Este mês escolhi duas figuras que correspondem à presença de um planeta em volta da estrela HD189733, situada a quase 63 anos-luz do Sistema Solar. Essas figuras mostram a variação da velocidade radial da estrela à medida que o planeta orbita em sua volta e a diminuição do brilho da estrela quando o planeta a oculta parcialmente dos observadores na Terra. A ocultação parcial de estrelas por planetas é um fenómeno designada por transito planetário.





Crédito: Figuras adaptadas de Bouchy et al. (2005), Astronomy & Astrophysics, Vol. 444. L15-L19


Cada uma das figuras apresenta como pontos, representados por círculos ou triângulos, as medições realizadas ao longo do tempo e como linhas o gráfico das funções matemáticas que melhor representam aqueles dados observacionais e que são consistentes com os modelos físicos apropriados.

Uma vez que o movimento de um planeta em torno de uma estrela é um movimento periódico no tempo, as figuras apresentadas mostram funções periódicas no tempo, mas representadas com a fase orbital (3) como variável independente.

A identificação simultânea e correlacionada da variação periódica da velocidade radial da estrela e do seu brilho durante o transito permite perceber não só a existência do planeta mas também determinar a massa e o raio do planeta e, consequentemente, a sua densidade. No caso apresentado, Bouchy e colaboradores determinam que o planeta orbita a estrela HD189733 com um período de 2,219 dias, possui uma massa cerca de 1,15 vezes superior à massa do planeta Júpiter e um raio cerca de 1,26 vezes o raio do planeta Júpiter, correspondendo-lhe uma densidade igual a cerca de 0,75 gramas por centímetro cúbico, ou seja cerca e 3/4 da densidade da água. 

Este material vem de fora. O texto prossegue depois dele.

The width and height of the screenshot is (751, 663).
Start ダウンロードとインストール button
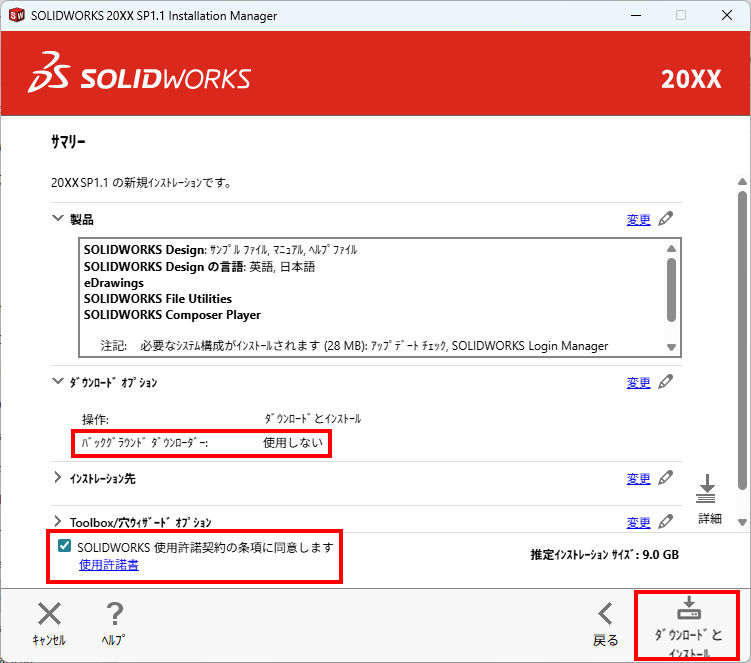tap(688, 626)
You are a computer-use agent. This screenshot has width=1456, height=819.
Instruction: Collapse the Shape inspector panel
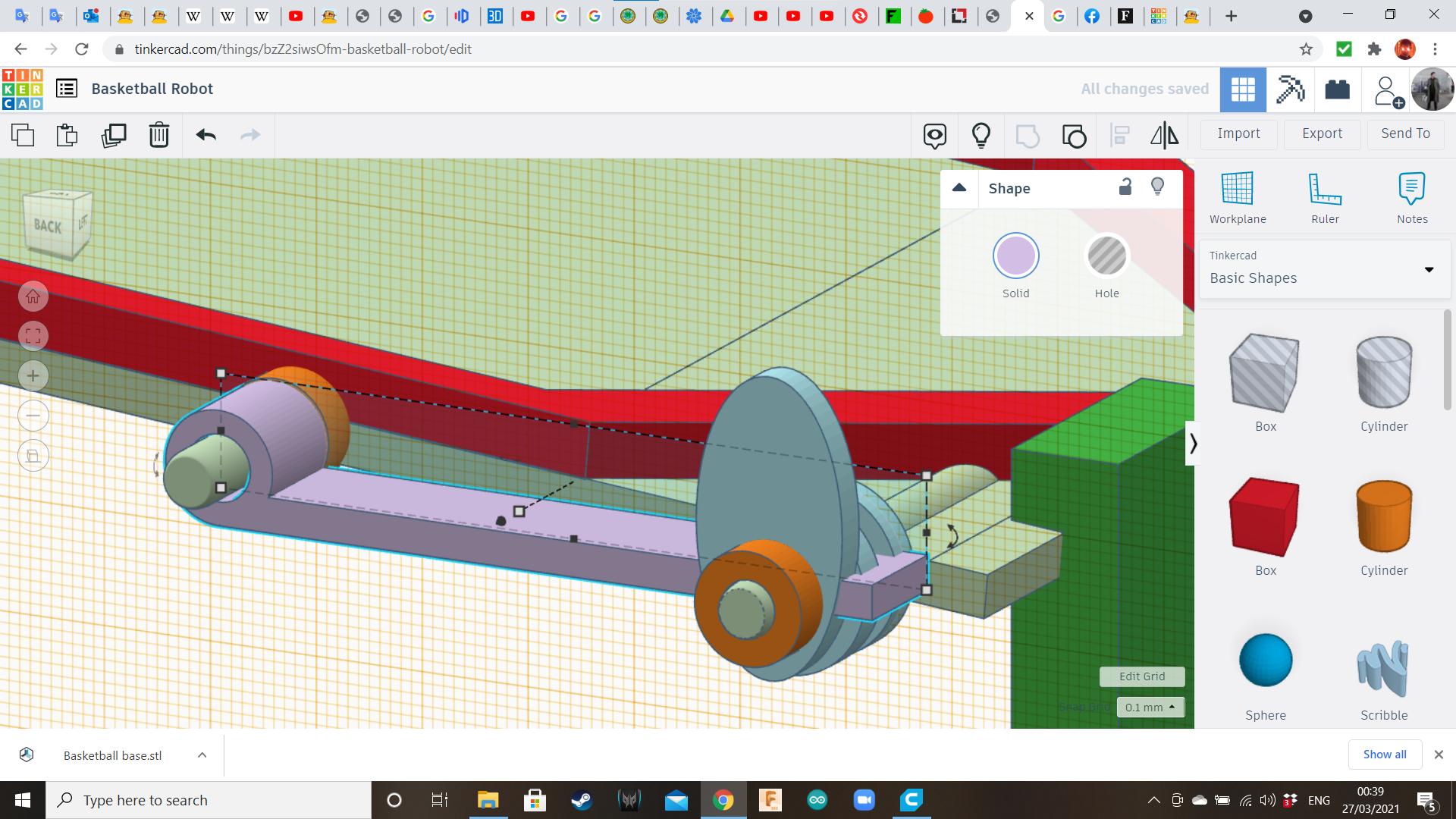pyautogui.click(x=959, y=188)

Figuras como as que aqui se apresentam podem não ser visualmente tão apelativas como as típicas imagens astronómicas, mas digam lá se não é um ato com uma beleza especial ser capaz de “pesar” (4) e medir um planeta, utilizando a luz que nos chega da estrela que ele orbita, já que do planeta propriamente dito nada conseguimos observar diretamente?

Notas:


(1) No contexto da astronomia, um “ponto” ou um objeto “pontual” numa imagem correspondem a volumes de espaço com dimensões inferiores ao limite de resolução da instrumentação utilizada. A quase totalidade das estrelas observáveis não é mais do que um “ponto” nas imagens astronómicas, mesmo quando apresentam um tamanho consideravelmente superior ao do Sol.

(2) A velocidade radial é a componente da velocidade do objeto celeste, por exemplo de uma estrela, na direção do observador. 

(3) Como é típico neste tipo de estudos, a fase orbital considera-se igual a zero no instante de tempo em que a ocultação vai exatamente a meio. Somar ou subtrair 0,5 a este valor coloca o planeta num local da sua órbita diametralmente oposto àquele que o planeta ocupa quando a fase é zero.

(4) Pesar é o ato de determinar o peso de um objeto. Objetos celestes não têm peso. No contexto utilizado no texto apresentado, “pesar” corresponde a determinar a massa do planeta. Objetos na Terra têm peso porque são atraídos para o centro da Terra por efeito da atração gravitacional. Na Terra, o peso de um objeto que tem uma dada massa é igual ao produto da massa pela aceleração da gravidade, cujo valor à superfície da Terra é 9,81 metros por segundo quadrado. Por exemplo, o peso de um objeto com massa 1,0 kg é 1,0 x 9,81 newton (newton é a unidade de peso no Sistema Internacional).